Stored records
++++++++

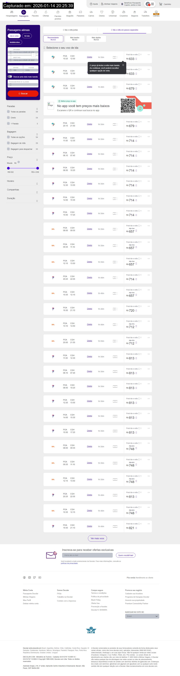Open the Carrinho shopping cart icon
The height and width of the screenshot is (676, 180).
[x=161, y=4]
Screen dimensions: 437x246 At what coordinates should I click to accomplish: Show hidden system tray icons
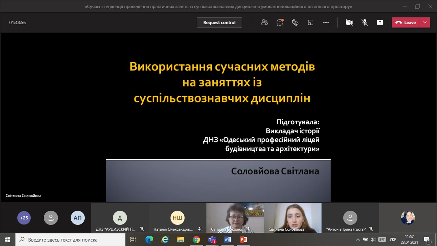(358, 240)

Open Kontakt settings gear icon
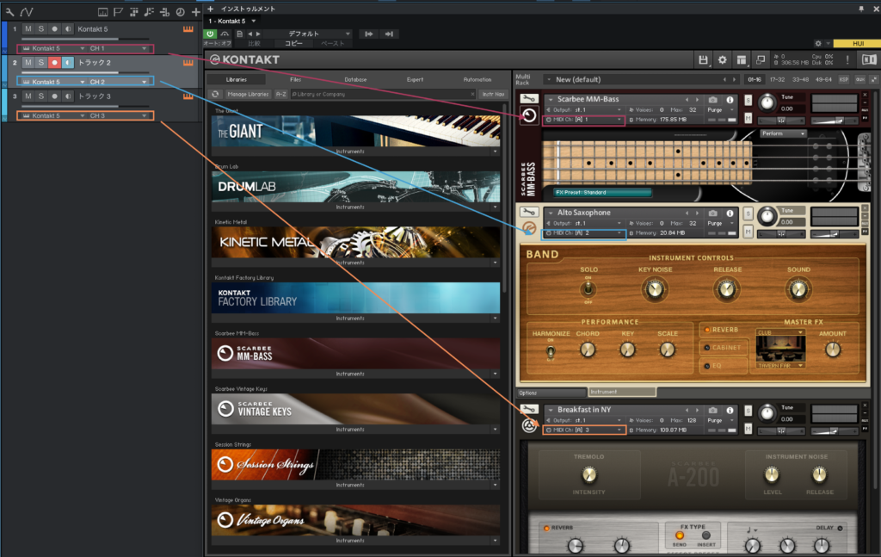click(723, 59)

++++++++

:: ACTION ITEM ::
Begin at the line with "Screen dimensions: 437x246" and retype exactly every line through the last one of the entries above, both included, and nothing more; pictures stay out.

:: OUTPUT ::
Screen dimensions: 437x246 At what coordinates should I click to accomplish: Show hidden system tray icons
(358, 240)

Open Kontakt settings gear icon
click(723, 59)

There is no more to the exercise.